What you're looking at are the biggest casting machines ever made. It's a crazy thing to make your car this way—it's never been done before. When we were trying to figure this out, there were six major casting manufacturers in the world. We called six. Five said no. One said maybe. I was like, 'That sounds like yes.' With a lot of effort and great ideas from the team, we've made the world's biggest casting machine work very efficiently to radically simplify the manufacturing of the car.
As I was saying: raw materials in, a bunch of stuff happens, car out.
The Model Y program alone is projected to get to half a million units a year. Then we're going to start manufacturing Cybertruck here next year. The Model Y line will be the highest capacity line, I think, of any line in the world. Half a million units a year of a single product in a single factory—that's the biggest of anything in the world. Definitely this will be the highest volume car factory in America.
It always looks like CGI in real life, but that's not CGI—that's an actual Cybertruck driving around. I can't wait to have this baby in production. It's going to be epic.
Tesla is growing at the fastest pace of any large manufactured object in history. We've now exceeded a million—in trailing 12 months, we've delivered over a million cars worldwide. That said, there's a long way to go. The red bar chart is Tesla, and the blue is global vehicles. Even though we've delivered a million cars in the last 12 months, we're still a little over one percent of total vehicle output in the world. We want to try to get to, I don't know, 20%—as much as we can to move the needle. Scale matters in order to make a really big difference to sustainability. We have to make a lot of cars, we have to make a lot of stationary packs to transition the world to sustainable technology as quickly as possible.

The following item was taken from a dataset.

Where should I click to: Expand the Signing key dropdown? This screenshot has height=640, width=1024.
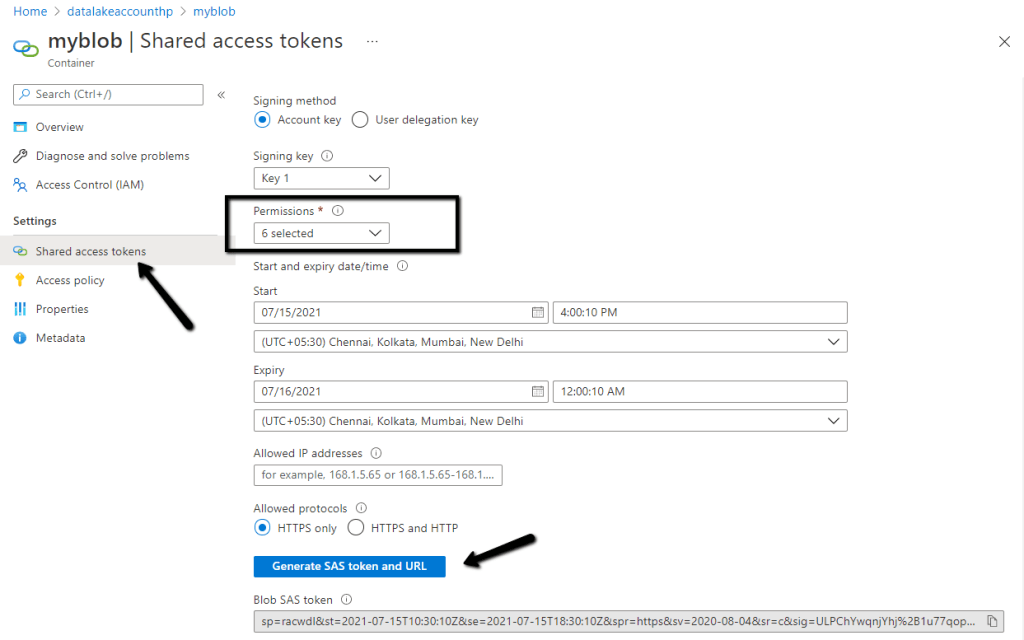pyautogui.click(x=321, y=178)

What's next? I'm not going to spill all the beans right now, but what I can say is we're going to move to truly massive scale—scale that no company has ever achieved in the history of humanity. We need that to happen in order to transition the world to sustainable energy. Massive scale, Full Self-Driving, there's going to be a dedicated robo-taxi that's going to look pretty futuristic. And of course we have the Tesla robot, Optimus. This is what an economy even means. It'll be able to do anything that humans don't want to do. It's going to be an age of abundance. It's very hard to imagine it, but as you see Optimus develop, we'll make sure it's safe—no Terminator stuff—but it's really going to transform the world, I think, to a degree even greater than the cars. We have a shot of being in production for version one of Optimus hopefully next year. Cybertruck is coming next year, Roadster and Semi will follow.
This year is all about scaling up, and then next year there's going to be a massive wave of new products. Now, let us deliver our first Tesla cars made in Texas.
If you want to pass the windows... You want me to do it? I feel like I've broken enough things around here. I don't know; maybe we'll pass.
Cybertruck is going to be awesome. You see it here, you've seen it before, you see it over there. It's worth the wait, believe me. This will be our magnum opus. You can see some of the changes we've made already. There are no handles—who needs handles? The car knows you're there. I think we're going to have an incredible Cybertruck product for you next year. It's going to blow your mind. There is no other truck; everything else fails in comparison. This is the only one you need.
We can't wait to build this here and deliver them to you. Sorry for the delay; it's been an intense couple of years. We're going to have this for you next year, and it's going to be great. It's going to be one kick-ass product after another starting next year, and then some cool stuff that we haven't even talked about.
Thanks again for coming. I hope you're having a great time. Tesla believes in throwing great parties. So let's get this party started. Have a great time tonight. I love you guys!